═══ Records provided

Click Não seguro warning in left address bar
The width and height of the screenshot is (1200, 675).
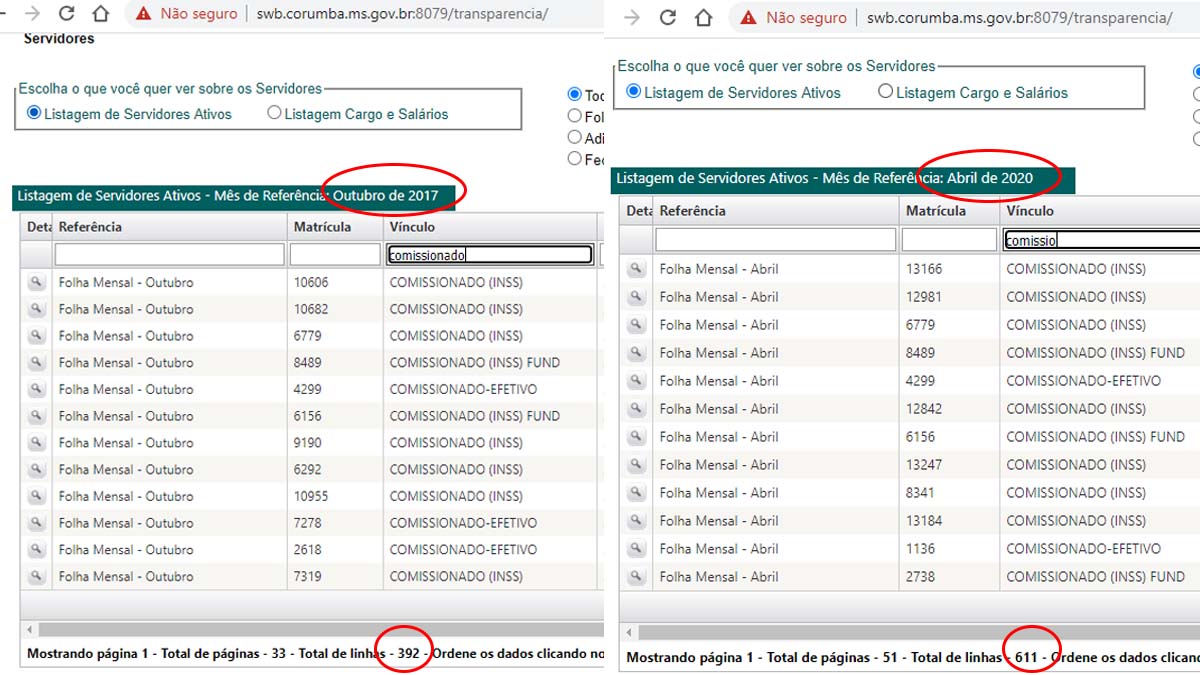click(x=187, y=14)
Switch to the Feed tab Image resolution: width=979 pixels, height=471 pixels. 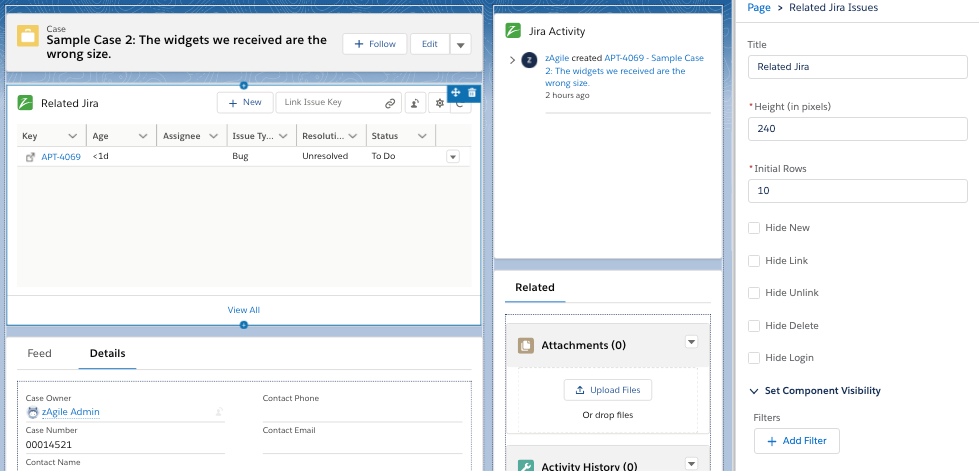pos(39,354)
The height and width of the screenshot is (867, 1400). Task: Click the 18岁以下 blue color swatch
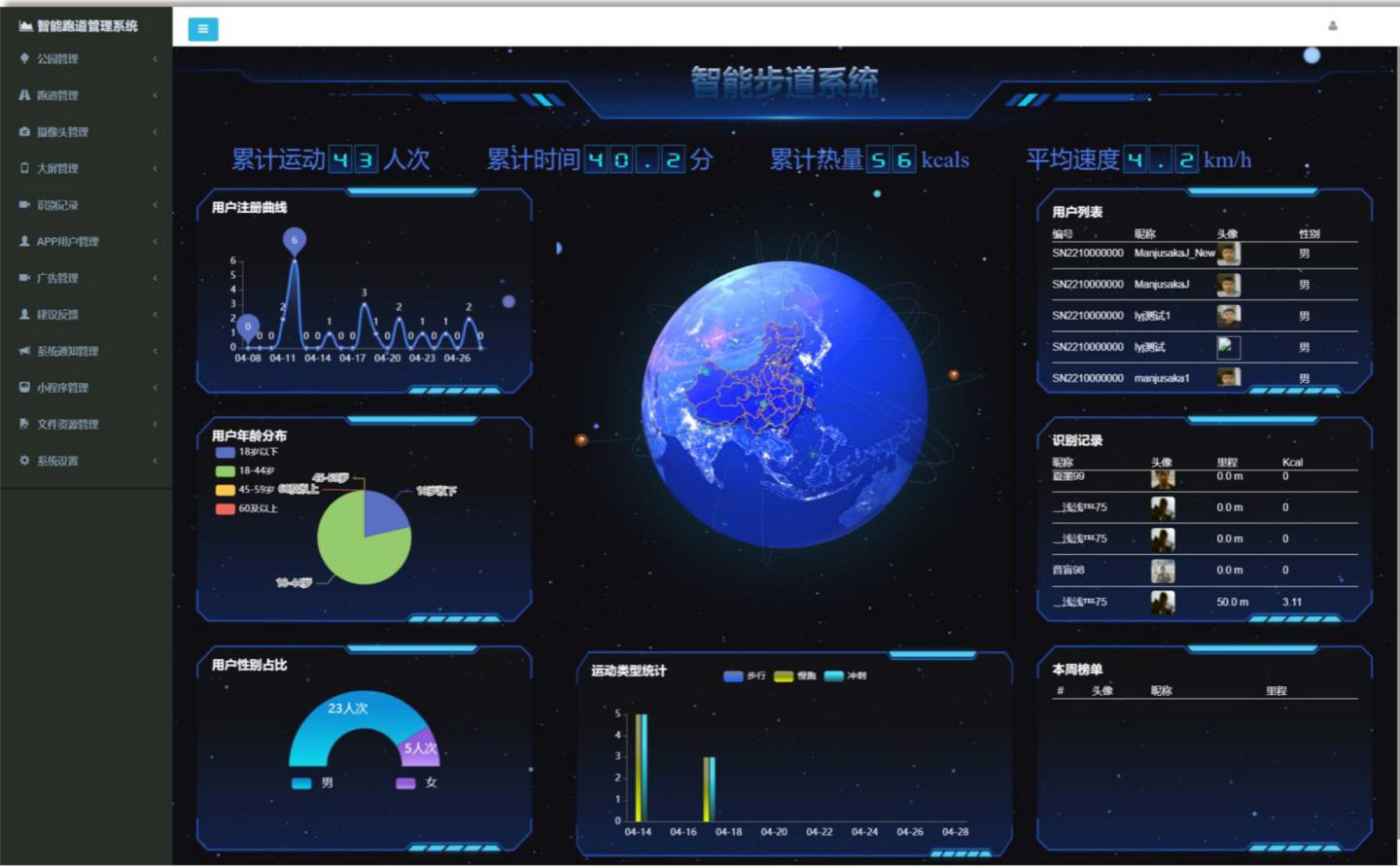pyautogui.click(x=223, y=453)
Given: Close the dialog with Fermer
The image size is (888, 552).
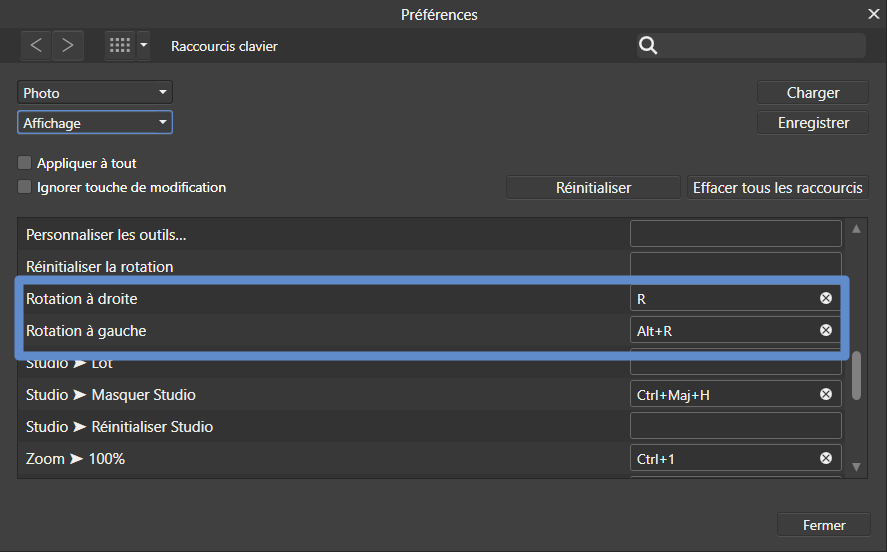Looking at the screenshot, I should tap(824, 525).
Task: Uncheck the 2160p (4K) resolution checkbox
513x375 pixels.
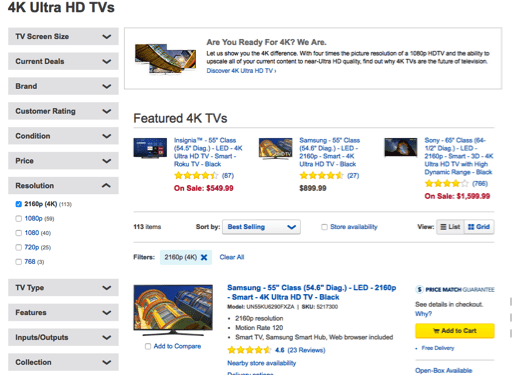Action: [19, 204]
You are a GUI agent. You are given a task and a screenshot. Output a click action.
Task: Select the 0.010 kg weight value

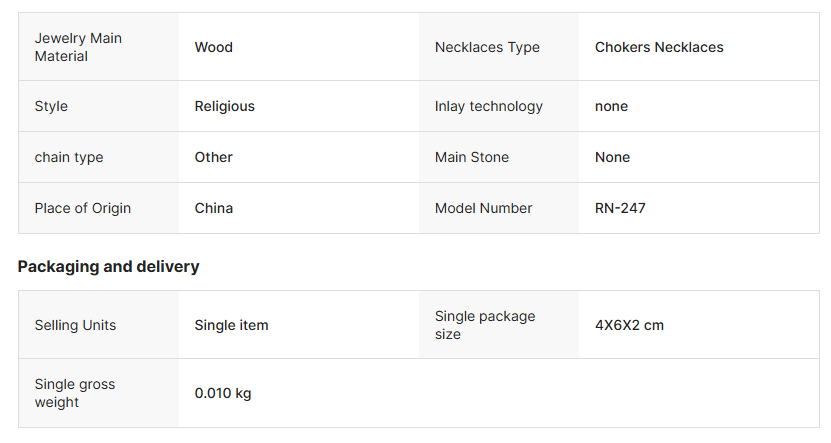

══════

• _Brief_: Return exactly the lines above, from the one with "Given: Close the dialog with Fermer" up to and including the one with "You are a GUI", and include no pictures.

• _Solution for this task_:
Given: Close the dialog with Fermer
The image size is (888, 552).
Looking at the screenshot, I should tap(824, 525).
Task: Uncheck the 2160p (4K) resolution checkbox
513x375 pixels.
Action: [19, 204]
You are a GUI agent. You are given a task and a screenshot. Output a click action.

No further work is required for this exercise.